#### [TEXT PROVIDED]
If you're interested, you can now see my favourite games in this results video. Or go check out the full list of entries over on itch.

This year's jam was absolutely enormous. I knew the jam was going to be big when the sign-ups over on itch quickly surpassed the previous jams. By the time the event began, 18,326 people had joined: well over twice the number who joined up for 2019's jam.

Pretty much every year, about 30% of those people will actually submit a game (accounting for those in teams, people who forget, etc). And 2020 was no different. 29.8% of people submitted, leading to 5,477 games. Again, more than double last year's numbers.

These numbers actually put GMTK in a very nice place. Ludum Dare - a super famous game jam that's been running for 18 years - has always been bigger than GMTK. But this year, we snuck past them! Their latest jam in April received 10,000 sign-ups, and just shy of 5,000 games. (We're still far behind the in-person Global Game Jam, though, which saw 47,000 participants and 9,000 games in January!).

It's not a competition, of course. But it's still nice to be able to say that GMTK had - at the time of writing - the biggest ever online-only jam!

#### [BRIEF 1]
According to the game jam text, how many games were submitted to the 2020 jam?
#### [BRIEF 2]
Duplicate a passage of the game jam text word for word, beginning at the words "Pretty much every" and stopping after "games in January!).".

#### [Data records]
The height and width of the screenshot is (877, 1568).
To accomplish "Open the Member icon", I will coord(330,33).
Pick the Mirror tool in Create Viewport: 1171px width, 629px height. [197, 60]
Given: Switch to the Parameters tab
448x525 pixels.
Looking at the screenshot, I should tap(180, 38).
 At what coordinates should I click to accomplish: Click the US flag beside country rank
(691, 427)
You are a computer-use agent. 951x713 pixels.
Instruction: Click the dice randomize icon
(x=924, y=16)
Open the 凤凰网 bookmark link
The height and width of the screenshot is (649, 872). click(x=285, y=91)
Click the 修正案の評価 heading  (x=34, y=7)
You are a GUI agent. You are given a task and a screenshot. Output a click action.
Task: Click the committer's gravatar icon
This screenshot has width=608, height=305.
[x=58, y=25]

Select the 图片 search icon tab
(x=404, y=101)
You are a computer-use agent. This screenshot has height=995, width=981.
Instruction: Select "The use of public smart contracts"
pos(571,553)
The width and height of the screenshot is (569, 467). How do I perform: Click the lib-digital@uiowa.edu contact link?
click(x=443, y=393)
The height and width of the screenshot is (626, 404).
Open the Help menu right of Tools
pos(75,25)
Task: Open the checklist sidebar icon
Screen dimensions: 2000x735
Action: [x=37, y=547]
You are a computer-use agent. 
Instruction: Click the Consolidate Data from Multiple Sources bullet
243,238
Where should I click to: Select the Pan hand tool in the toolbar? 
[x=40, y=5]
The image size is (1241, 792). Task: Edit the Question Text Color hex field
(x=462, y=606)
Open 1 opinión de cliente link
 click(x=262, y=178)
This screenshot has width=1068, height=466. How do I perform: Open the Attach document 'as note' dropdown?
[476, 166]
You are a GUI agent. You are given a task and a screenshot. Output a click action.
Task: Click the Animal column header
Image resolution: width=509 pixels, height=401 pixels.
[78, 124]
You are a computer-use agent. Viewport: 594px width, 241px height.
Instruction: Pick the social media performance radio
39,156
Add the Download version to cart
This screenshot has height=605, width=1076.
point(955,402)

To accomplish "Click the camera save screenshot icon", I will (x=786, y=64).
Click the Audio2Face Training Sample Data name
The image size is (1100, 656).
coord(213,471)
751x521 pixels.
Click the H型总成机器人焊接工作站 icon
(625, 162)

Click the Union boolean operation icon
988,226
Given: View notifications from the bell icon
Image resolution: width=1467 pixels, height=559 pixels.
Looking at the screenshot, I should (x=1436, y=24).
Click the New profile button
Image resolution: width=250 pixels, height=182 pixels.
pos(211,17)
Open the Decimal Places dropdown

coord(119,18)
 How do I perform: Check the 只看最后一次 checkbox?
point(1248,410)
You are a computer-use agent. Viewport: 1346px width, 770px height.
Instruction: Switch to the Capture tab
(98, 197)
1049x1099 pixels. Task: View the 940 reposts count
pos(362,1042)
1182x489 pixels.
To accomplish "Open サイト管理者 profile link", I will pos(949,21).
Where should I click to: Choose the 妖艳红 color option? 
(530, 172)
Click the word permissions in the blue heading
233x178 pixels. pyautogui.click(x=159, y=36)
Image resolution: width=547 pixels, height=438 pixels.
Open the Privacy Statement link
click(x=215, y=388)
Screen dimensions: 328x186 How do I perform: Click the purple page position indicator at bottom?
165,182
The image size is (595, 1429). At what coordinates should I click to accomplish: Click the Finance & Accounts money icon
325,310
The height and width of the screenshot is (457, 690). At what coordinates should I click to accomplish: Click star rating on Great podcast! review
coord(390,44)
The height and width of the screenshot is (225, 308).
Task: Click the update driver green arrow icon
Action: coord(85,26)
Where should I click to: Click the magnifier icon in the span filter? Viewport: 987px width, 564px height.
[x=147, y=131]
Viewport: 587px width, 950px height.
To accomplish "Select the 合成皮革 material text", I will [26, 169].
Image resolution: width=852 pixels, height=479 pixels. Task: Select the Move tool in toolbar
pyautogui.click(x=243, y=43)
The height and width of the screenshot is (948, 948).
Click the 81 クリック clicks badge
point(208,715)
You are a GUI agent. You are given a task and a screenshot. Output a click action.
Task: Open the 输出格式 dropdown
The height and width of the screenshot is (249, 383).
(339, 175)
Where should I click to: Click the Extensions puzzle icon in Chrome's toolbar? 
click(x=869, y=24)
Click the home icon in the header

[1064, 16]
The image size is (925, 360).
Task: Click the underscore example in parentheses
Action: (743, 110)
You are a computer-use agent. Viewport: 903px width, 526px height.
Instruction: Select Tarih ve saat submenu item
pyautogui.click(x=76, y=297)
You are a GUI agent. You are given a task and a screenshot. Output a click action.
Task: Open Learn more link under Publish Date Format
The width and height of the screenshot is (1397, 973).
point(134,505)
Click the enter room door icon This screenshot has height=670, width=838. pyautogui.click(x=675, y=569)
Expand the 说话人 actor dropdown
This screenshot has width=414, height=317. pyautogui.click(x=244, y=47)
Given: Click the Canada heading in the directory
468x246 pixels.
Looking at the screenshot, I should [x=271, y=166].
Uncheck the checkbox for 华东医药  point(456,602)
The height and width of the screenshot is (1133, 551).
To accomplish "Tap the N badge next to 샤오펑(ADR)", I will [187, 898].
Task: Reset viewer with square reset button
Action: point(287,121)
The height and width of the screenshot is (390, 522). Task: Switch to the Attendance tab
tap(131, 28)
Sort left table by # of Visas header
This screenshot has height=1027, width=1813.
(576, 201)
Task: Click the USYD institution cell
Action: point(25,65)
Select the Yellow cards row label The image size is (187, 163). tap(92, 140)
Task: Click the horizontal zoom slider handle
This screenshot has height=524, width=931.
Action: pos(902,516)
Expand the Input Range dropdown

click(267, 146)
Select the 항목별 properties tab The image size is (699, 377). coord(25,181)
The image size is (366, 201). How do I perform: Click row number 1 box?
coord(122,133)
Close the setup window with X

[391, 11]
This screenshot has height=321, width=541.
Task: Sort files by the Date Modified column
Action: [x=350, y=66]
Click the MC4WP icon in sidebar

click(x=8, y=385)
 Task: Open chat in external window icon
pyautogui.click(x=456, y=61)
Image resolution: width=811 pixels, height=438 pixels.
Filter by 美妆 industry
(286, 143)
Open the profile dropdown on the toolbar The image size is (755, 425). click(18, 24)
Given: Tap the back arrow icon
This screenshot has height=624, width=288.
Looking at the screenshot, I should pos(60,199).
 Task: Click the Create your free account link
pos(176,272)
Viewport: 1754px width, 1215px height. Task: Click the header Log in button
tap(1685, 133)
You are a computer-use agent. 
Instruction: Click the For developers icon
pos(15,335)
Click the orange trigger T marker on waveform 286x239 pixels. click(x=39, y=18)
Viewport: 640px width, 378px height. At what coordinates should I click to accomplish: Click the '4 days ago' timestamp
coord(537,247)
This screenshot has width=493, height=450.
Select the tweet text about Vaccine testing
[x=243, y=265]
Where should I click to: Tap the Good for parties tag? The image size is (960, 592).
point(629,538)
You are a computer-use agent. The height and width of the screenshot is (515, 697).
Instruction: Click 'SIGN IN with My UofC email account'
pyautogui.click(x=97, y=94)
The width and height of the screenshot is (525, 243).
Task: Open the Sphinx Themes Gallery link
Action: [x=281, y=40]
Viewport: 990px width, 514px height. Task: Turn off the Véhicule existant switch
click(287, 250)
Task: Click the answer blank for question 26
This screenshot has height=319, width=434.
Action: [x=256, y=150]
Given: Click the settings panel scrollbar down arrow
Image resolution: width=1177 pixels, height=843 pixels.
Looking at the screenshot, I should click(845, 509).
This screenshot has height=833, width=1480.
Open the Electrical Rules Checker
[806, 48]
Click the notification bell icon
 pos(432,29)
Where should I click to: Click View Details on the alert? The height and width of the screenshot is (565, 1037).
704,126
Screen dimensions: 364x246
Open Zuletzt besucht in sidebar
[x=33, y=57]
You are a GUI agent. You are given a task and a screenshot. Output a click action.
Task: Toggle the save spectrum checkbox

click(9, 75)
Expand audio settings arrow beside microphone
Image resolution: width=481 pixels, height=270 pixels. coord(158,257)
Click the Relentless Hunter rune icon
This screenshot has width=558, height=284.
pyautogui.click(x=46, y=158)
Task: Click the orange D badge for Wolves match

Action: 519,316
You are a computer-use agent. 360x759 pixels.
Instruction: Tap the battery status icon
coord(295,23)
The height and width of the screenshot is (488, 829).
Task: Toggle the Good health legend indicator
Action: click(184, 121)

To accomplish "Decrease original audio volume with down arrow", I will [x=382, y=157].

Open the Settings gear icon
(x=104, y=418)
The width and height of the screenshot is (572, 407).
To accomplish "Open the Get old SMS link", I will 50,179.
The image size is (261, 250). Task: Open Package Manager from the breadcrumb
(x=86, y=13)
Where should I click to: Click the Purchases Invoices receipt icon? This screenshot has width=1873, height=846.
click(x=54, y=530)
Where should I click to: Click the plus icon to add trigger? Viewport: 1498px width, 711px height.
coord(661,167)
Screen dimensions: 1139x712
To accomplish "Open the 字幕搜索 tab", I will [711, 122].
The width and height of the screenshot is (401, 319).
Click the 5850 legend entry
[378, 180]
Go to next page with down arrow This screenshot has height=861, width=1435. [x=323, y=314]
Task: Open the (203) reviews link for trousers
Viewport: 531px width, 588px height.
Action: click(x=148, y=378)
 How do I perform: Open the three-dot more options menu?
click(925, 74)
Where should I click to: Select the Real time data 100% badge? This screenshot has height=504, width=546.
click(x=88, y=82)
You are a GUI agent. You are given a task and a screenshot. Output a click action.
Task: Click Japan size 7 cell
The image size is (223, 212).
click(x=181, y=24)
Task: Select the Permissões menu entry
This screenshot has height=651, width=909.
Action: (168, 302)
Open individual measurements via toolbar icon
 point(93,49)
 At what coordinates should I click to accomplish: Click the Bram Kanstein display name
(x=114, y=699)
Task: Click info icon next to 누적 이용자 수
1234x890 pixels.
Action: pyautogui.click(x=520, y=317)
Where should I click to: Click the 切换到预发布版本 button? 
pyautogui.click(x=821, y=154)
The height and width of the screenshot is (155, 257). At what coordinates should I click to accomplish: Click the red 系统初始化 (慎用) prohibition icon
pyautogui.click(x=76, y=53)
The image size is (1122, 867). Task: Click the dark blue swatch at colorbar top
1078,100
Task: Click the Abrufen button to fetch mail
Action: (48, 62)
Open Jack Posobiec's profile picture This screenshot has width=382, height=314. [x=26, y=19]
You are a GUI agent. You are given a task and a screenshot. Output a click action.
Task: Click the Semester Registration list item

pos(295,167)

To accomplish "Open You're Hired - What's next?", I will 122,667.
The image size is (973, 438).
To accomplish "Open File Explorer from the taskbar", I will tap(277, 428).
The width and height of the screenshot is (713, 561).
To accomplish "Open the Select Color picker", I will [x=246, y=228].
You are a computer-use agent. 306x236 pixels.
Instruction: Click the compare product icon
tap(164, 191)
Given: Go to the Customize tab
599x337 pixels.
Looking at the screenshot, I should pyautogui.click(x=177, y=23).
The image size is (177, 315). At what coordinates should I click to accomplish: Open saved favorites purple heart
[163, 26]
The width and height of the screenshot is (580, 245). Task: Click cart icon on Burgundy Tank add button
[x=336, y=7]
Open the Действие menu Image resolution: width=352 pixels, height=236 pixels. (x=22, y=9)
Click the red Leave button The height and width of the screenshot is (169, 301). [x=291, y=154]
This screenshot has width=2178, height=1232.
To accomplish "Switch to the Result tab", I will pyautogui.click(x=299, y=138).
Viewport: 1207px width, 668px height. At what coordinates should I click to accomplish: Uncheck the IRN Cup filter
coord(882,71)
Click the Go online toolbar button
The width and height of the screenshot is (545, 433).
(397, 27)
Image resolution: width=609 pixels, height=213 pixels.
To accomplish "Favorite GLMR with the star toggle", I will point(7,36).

#### [CORRECT RESPONSE 1]
5,477 games

#### [CORRECT RESPONSE 2]
Pretty much every year, about 30% of those people will actually submit a game (accounting for those in teams, people who forget, etc). And 2020 was no different. 29.8% of people submitted, leading to 5,477 games. Again, more than double last year's numbers.

These numbers actually put GMTK in a very nice place. Ludum Dare - a super famous game jam that's been running for 18 years - has always been bigger than GMTK. But this year, we snuck past them! Their latest jam in April received 10,000 sign-ups, and just shy of 5,000 games. (We're still far behind the in-person Global Game Jam, though, which saw 47,000 participants and 9,000 games in January!).